Sie findet am Fall Pelicot auch die "scheinbare Normalität dieser Ehe" interessant, die in den ersten Berichten über das Verfahren beschrieben worden sei. Dabei gehe aus den Erzählungen der Tochter der Pelicots hervor, dass die Beziehung durchdrungen war von Machtverhältnissen und Missbrauch, vor allem psychologischer Art. Diese Form der Gewalt werde in heterosexuellen Ehen normalisiert, sagt Roig. "Eine gewisse Form von patriarchaler Gewalt gibt es in ganz, ganz vielen Familien - und dennoch wird es nicht gesehen."
Die Verantwortung und das Schweigen der Männer
Die große Gemeinsamkeit der Schuldigen im Fall Pelicot ist ihr Geschlecht: Es waren Männer, die eine sedierte Frau mutmaßlich vergewaltigt haben. Doch es scheint, als interessiere das in erster Linie Frauen.

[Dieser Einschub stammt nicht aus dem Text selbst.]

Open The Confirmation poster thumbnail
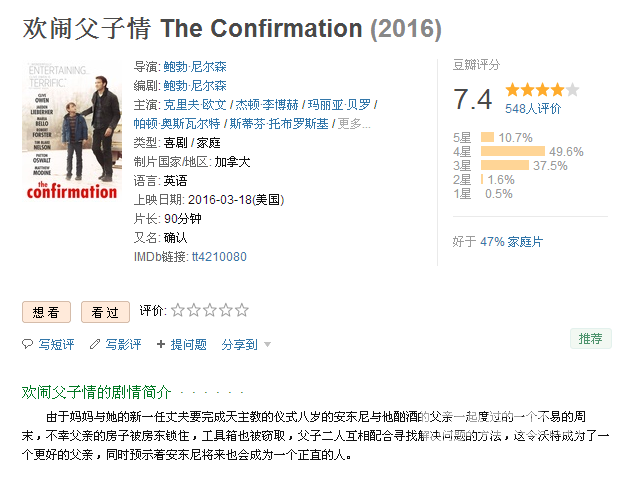 point(72,131)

Der Kölner Rapper LGoony kritisierte Mitte September in einem viel geliketen Posting auf Instagram, dass es vor allem Frauen seien, die über Verbrechen wie dieses diskutieren. Er betonte, dass Frauen sich vollkommen zurecht immer öfter darüber beschwerten, dass sich Männer an dem Diskurs nicht beteiligten.
Später führte er seine Gedanken dazu weiter aus: Seiner Erfahrung nach fühlten sich Männer zu Unrecht nicht angesprochen vom Thema Gewalt gegen Frauen. "Der Diskurs geht uns alle an, vor allen Dingen auch Männer", unterstreicht der Rapper. "Eigentlich sollte es so sein, dass mehr Männer was dazu sagen. Weil die Täter fast immer männlich sind. Deswegen ist es wohl hauptsächlich ein männliches Problem.”
In der weitgehenden Sprachlosigkeit von Männern gegenüber Verbrechen wie denen an Gisèle Pelicot zeigt sich nach Einschätzung der Journalistin Shila Behjat, wie wenig weit wir gekommen seien im Kampf gegen männliche Gewalt an Frauen. Behjat hat das Buch "Söhne großziehen als Feministin" geschrieben. Es gehe nicht nur um die Männer, die gewalttätig werden gegenüber Frauen, sagt die Journalistin. Sondern auch um die Männer, die das tolerieren, die nicht dagegen aufstehen und nichts dagegen sagen.
"Ich glaube, wir sind bei diesem Thema erst weitergekommen, wenn Männer tatsächlich in diese Verantwortung gehen", glaubt Behjat.